» **How to complete this task**: Here the requirement is to repeat every record exactly, in full.

» **Task material**:

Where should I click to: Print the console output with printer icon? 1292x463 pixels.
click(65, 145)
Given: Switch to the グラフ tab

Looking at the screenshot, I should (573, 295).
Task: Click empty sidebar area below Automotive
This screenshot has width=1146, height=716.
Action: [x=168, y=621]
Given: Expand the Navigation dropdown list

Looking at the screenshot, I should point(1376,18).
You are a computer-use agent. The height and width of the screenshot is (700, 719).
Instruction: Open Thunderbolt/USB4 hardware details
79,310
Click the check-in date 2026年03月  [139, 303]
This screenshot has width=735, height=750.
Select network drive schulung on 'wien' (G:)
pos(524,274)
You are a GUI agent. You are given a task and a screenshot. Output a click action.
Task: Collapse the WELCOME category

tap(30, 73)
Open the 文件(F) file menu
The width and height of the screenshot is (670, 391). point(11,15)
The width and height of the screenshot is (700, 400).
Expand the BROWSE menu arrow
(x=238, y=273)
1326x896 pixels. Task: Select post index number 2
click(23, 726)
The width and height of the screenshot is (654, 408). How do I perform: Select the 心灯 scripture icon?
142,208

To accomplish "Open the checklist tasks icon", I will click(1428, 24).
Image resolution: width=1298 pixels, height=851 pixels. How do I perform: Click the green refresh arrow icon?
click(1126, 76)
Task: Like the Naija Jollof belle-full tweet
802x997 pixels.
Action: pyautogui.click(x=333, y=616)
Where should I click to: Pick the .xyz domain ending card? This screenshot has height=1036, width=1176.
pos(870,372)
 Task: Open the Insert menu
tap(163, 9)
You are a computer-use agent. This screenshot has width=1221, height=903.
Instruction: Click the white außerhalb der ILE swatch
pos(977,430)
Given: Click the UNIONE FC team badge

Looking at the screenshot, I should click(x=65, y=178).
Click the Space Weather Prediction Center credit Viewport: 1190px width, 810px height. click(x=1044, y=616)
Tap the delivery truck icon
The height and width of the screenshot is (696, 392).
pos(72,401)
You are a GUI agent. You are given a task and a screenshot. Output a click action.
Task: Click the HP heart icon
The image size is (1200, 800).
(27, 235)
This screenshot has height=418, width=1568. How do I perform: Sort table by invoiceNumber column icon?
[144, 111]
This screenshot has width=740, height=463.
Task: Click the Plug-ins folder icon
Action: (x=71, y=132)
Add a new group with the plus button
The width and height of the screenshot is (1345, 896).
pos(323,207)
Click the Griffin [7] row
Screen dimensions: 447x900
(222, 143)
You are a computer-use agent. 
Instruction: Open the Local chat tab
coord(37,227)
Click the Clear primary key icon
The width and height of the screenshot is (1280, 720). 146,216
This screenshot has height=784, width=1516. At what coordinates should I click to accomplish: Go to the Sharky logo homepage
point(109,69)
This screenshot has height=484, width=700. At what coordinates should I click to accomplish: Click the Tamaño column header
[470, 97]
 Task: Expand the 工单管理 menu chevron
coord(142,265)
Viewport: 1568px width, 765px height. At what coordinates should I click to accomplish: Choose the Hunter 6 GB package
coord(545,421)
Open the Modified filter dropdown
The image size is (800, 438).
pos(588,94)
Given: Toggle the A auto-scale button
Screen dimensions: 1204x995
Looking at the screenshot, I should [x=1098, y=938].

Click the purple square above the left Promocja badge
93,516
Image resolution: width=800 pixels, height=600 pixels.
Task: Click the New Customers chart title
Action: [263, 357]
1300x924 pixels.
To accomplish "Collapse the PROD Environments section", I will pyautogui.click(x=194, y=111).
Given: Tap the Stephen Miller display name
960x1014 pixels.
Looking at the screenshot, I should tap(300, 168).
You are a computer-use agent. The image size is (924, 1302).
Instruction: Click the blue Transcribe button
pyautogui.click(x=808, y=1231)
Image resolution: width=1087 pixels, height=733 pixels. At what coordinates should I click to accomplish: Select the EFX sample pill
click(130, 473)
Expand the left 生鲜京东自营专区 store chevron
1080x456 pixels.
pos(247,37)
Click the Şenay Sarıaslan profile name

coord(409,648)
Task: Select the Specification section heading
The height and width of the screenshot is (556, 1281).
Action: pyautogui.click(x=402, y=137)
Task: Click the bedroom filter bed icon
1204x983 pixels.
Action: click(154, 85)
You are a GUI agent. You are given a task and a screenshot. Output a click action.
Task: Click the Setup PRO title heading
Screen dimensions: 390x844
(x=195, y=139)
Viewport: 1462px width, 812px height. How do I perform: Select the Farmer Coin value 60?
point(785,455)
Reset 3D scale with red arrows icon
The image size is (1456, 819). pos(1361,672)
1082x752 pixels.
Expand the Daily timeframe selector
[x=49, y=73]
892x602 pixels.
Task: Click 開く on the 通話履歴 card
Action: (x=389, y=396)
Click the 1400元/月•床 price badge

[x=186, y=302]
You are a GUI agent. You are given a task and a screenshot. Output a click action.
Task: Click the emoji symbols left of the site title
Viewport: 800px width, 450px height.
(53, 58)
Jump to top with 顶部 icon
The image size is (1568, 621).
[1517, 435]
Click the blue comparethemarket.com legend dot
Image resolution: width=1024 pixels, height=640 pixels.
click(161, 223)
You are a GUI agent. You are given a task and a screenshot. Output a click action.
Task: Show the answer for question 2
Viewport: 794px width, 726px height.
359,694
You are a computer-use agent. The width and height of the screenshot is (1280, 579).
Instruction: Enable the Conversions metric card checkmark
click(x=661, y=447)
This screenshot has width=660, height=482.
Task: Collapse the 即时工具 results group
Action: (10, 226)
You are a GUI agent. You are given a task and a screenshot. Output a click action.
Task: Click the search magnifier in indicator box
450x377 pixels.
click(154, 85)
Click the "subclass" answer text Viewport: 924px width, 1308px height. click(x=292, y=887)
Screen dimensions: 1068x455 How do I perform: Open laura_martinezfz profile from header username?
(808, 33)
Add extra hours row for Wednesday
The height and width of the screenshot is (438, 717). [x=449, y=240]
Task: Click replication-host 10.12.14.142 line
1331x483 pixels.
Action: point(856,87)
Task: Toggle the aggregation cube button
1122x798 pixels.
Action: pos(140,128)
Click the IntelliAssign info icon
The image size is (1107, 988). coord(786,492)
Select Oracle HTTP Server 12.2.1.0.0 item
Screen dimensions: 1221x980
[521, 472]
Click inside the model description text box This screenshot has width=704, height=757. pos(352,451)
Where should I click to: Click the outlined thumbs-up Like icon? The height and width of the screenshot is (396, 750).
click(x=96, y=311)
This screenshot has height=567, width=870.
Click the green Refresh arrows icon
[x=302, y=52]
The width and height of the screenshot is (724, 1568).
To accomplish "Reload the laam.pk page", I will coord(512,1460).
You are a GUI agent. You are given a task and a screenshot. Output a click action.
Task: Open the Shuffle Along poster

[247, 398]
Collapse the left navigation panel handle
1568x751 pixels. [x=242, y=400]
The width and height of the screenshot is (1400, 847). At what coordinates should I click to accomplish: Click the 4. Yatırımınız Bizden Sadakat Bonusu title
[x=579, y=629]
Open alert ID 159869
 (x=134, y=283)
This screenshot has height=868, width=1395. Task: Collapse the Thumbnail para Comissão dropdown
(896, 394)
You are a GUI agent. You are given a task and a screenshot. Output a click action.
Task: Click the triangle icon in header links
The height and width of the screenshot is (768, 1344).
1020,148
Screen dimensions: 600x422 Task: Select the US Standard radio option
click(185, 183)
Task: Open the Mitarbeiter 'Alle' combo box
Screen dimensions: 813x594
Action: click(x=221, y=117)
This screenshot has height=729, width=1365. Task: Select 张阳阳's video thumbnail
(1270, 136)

» **Response area**:
Where should I click to: Print the console output with printer icon? 1292x463 pixels.
click(65, 145)
Given: Switch to the グラフ tab

Looking at the screenshot, I should (573, 295).
Task: Click empty sidebar area below Automotive
This screenshot has width=1146, height=716.
Action: [x=168, y=621]
Given: Expand the Navigation dropdown list

Looking at the screenshot, I should point(1376,18).
You are a computer-use agent. The height and width of the screenshot is (700, 719).
Instruction: Open Thunderbolt/USB4 hardware details
79,310
Click the check-in date 2026年03月  [139, 303]
This screenshot has width=735, height=750.
Select network drive schulung on 'wien' (G:)
pos(524,274)
You are a GUI agent. You are given a task and a screenshot. Output a click action.
Task: Collapse the WELCOME category

tap(30, 73)
Open the 文件(F) file menu
The width and height of the screenshot is (670, 391). point(11,15)
The width and height of the screenshot is (700, 400).
Expand the BROWSE menu arrow
(x=238, y=273)
1326x896 pixels. Task: Select post index number 2
click(23, 726)
The width and height of the screenshot is (654, 408). How do I perform: Select the 心灯 scripture icon?
142,208

To accomplish "Open the checklist tasks icon", I will click(1428, 24).
Image resolution: width=1298 pixels, height=851 pixels. How do I perform: Click the green refresh arrow icon?
click(1126, 76)
Task: Like the Naija Jollof belle-full tweet
802x997 pixels.
Action: pyautogui.click(x=333, y=616)
Where should I click to: Pick the .xyz domain ending card? This screenshot has height=1036, width=1176.
pos(870,372)
 Task: Open the Insert menu
tap(163, 9)
You are a computer-use agent. This screenshot has width=1221, height=903.
Instruction: Click the white außerhalb der ILE swatch
pos(977,430)
Given: Click the UNIONE FC team badge

Looking at the screenshot, I should click(x=65, y=178).
Click the Space Weather Prediction Center credit Viewport: 1190px width, 810px height. click(x=1044, y=616)
Tap the delivery truck icon
The height and width of the screenshot is (696, 392).
pos(72,401)
You are a GUI agent. You are given a task and a screenshot. Output a click action.
Task: Click the HP heart icon
The image size is (1200, 800).
(27, 235)
This screenshot has height=418, width=1568. How do I perform: Sort table by invoiceNumber column icon?
[144, 111]
This screenshot has width=740, height=463.
Task: Click the Plug-ins folder icon
Action: (x=71, y=132)
Add a new group with the plus button
The width and height of the screenshot is (1345, 896).
pos(323,207)
Click the Griffin [7] row
Screen dimensions: 447x900
(222, 143)
You are a computer-use agent. 
Instruction: Open the Local chat tab
coord(37,227)
Click the Clear primary key icon
The width and height of the screenshot is (1280, 720). 146,216
This screenshot has height=784, width=1516. At what coordinates should I click to accomplish: Go to the Sharky logo homepage
point(109,69)
This screenshot has height=484, width=700. At what coordinates should I click to accomplish: Click the Tamaño column header
[470, 97]
 Task: Expand the 工单管理 menu chevron
coord(142,265)
Viewport: 1568px width, 765px height. At what coordinates should I click to accomplish: Choose the Hunter 6 GB package
coord(545,421)
Open the Modified filter dropdown
The image size is (800, 438).
pos(588,94)
Given: Toggle the A auto-scale button
Screen dimensions: 1204x995
Looking at the screenshot, I should [x=1098, y=938].

Click the purple square above the left Promocja badge
93,516
Image resolution: width=800 pixels, height=600 pixels.
Task: Click the New Customers chart title
Action: [263, 357]
1300x924 pixels.
To accomplish "Collapse the PROD Environments section", I will pyautogui.click(x=194, y=111).
Given: Tap the Stephen Miller display name
960x1014 pixels.
Looking at the screenshot, I should tap(300, 168).
You are a computer-use agent. The image size is (924, 1302).
Instruction: Click the blue Transcribe button
pyautogui.click(x=808, y=1231)
Image resolution: width=1087 pixels, height=733 pixels. At what coordinates should I click to accomplish: Select the EFX sample pill
click(130, 473)
Expand the left 生鲜京东自营专区 store chevron
1080x456 pixels.
pos(247,37)
Click the Şenay Sarıaslan profile name

coord(409,648)
Task: Select the Specification section heading
The height and width of the screenshot is (556, 1281).
Action: pyautogui.click(x=402, y=137)
Task: Click the bedroom filter bed icon
1204x983 pixels.
Action: click(154, 85)
You are a GUI agent. You are given a task and a screenshot. Output a click action.
Task: Click the Setup PRO title heading
Screen dimensions: 390x844
(x=195, y=139)
Viewport: 1462px width, 812px height. How do I perform: Select the Farmer Coin value 60?
point(785,455)
Reset 3D scale with red arrows icon
The image size is (1456, 819). pos(1361,672)
1082x752 pixels.
Expand the Daily timeframe selector
[x=49, y=73]
892x602 pixels.
Task: Click 開く on the 通話履歴 card
Action: (x=389, y=396)
Click the 1400元/月•床 price badge

[x=186, y=302]
You are a GUI agent. You are given a task and a screenshot. Output a click action.
Task: Click the emoji symbols left of the site title
Viewport: 800px width, 450px height.
(53, 58)
Jump to top with 顶部 icon
The image size is (1568, 621).
[1517, 435]
Click the blue comparethemarket.com legend dot
Image resolution: width=1024 pixels, height=640 pixels.
click(161, 223)
You are a GUI agent. You are given a task and a screenshot. Output a click action.
Task: Show the answer for question 2
Viewport: 794px width, 726px height.
359,694
You are a computer-use agent. The width and height of the screenshot is (1280, 579).
Instruction: Enable the Conversions metric card checkmark
click(x=661, y=447)
This screenshot has width=660, height=482.
Task: Collapse the 即时工具 results group
Action: (10, 226)
You are a GUI agent. You are given a task and a screenshot. Output a click action.
Task: Click the search magnifier in indicator box
450x377 pixels.
click(154, 85)
Click the "subclass" answer text Viewport: 924px width, 1308px height. click(x=292, y=887)
Screen dimensions: 1068x455 How do I perform: Open laura_martinezfz profile from header username?
(808, 33)
Add extra hours row for Wednesday
The height and width of the screenshot is (438, 717). [x=449, y=240]
Task: Click replication-host 10.12.14.142 line
1331x483 pixels.
Action: point(856,87)
Task: Toggle the aggregation cube button
1122x798 pixels.
Action: pos(140,128)
Click the IntelliAssign info icon
The image size is (1107, 988). coord(786,492)
Select Oracle HTTP Server 12.2.1.0.0 item
Screen dimensions: 1221x980
[521, 472]
Click inside the model description text box This screenshot has width=704, height=757. pos(352,451)
Where should I click to: Click the outlined thumbs-up Like icon? The height and width of the screenshot is (396, 750).
click(x=96, y=311)
This screenshot has height=567, width=870.
Click the green Refresh arrows icon
[x=302, y=52]
The width and height of the screenshot is (724, 1568).
To accomplish "Reload the laam.pk page", I will coord(512,1460).
You are a GUI agent. You are given a task and a screenshot. Output a click action.
Task: Open the Shuffle Along poster

[247, 398]
Collapse the left navigation panel handle
1568x751 pixels. [x=242, y=400]
The width and height of the screenshot is (1400, 847). At what coordinates should I click to accomplish: Click the 4. Yatırımınız Bizden Sadakat Bonusu title
[x=579, y=629]
Open alert ID 159869
 (x=134, y=283)
This screenshot has height=868, width=1395. Task: Collapse the Thumbnail para Comissão dropdown
(896, 394)
You are a GUI agent. You are given a task and a screenshot. Output a click action.
Task: Click the triangle icon in header links
The height and width of the screenshot is (768, 1344).
1020,148
Screen dimensions: 600x422 Task: Select the US Standard radio option
click(185, 183)
Task: Open the Mitarbeiter 'Alle' combo box
Screen dimensions: 813x594
Action: click(x=221, y=117)
This screenshot has height=729, width=1365. Task: Select 张阳阳's video thumbnail
(1270, 136)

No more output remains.